The final step computes current business state from a collection of events. Banks do not simply apply a transaction to a running total and then discard the transaction record itself. Instead, all transactions are retained for auditability, resiliency and historical analysis, while separate processing systems continuously derive the current account state.

Coveo’s event processing architecture follows a very similar pattern.

Payload Normalization

There are a number of practical and architectural reasons for creating a clear separation between the payload received from an integration and the event it represents.

Separation of concerns

It would be extremely difficult for ML data scientists or downstream analytics systems to keep track of the precise details of multiple integration protocols.
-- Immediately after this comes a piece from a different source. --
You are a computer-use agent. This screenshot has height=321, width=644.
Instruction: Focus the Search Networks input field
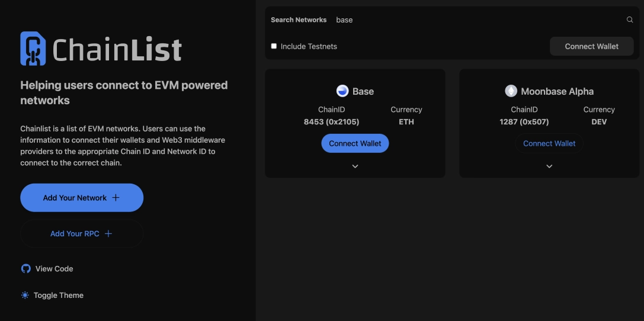474,20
A model may simply need the revenue associated with a purchase event, without caring whether the value originates from a field named tr in one protocol or transaction.revenue in another.

This abstraction is conceptually similar to interfaces in software engineering. The normalized Event definition acts as the stable interface consumed internally, while the payload-specific transformation layer implements the details required to map each external protocol into that interface.
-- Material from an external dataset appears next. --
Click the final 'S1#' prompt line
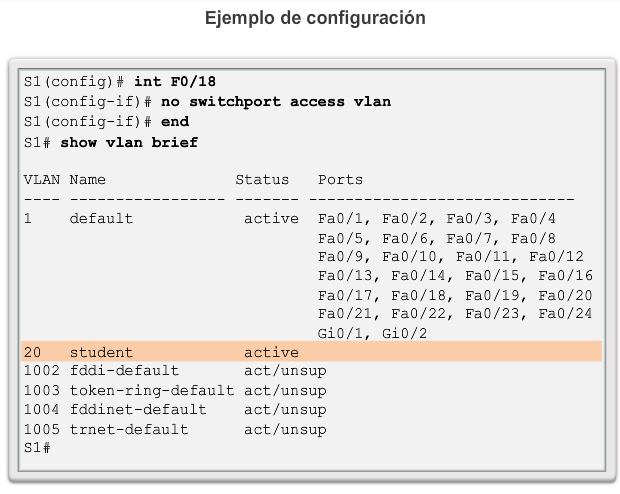The height and width of the screenshot is (494, 620). point(37,448)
Without this separation, every downstream system would become tightly coupled to every upstream integration format.

Integration inertia

The ability to abstract away from exact payload syntax is critical because integrations are difficult to change once deployed.

Customers are understandably hesitant to modify working Coveo integrations running on production websites. The operational risk is significant: website changes may interfere with day-to-day business operations, ownership is often fragmented across teams, and the benefits of integration updates are not always immediately visible to stakeholders. As a result, once an integration is deployed, changing it becomes an uphill battle.

By isolating protocol-specific concerns within the normalization layer, internal systems can continue to evolve independently while maintaining backward compatibility with integrations that may remain unchanged for years.

Changing event sources

As the product evolves, the systems responsible for generating events may also change.

In older integration protocols, for example, search event payloads needed to be sent explicitly from the client browser after search results were received from the Coveo Search API. In more modern Coveo deployment architectures, the Search API itself may generate and log the corresponding payload automatically.

This transition was transparent to downstream systems because both implementations ultimately produced the same normalized search event, even though the payload origins and transport mechanisms differed significantly.

One payload, multiple events

The mapping between payloads and events is not always one-to-one.

Some legacy endpoints accept arrays of objects within a single payload and expand them into multiple independent events during normalization. Similarly, a commerce purchase payload may contain multiple line items which are more conveniently processed as separate downstream events for attribution or analytics purposes.

The normalization layer is responsible not only for translating payload formats, but also for reshaping incoming data into forms better suited for downstream processing.

Events Versus State

Returning to the banking analogy, it should be obvious why banks do not discard transaction records after updating an account balance. Customers need to understand how the current balance was produced, and the bank must be able to audit or reconstruct account history if necessary.

At the same time, it would also be impractical for a bank to recompute your account balance from the full transaction history every time you open your banking application.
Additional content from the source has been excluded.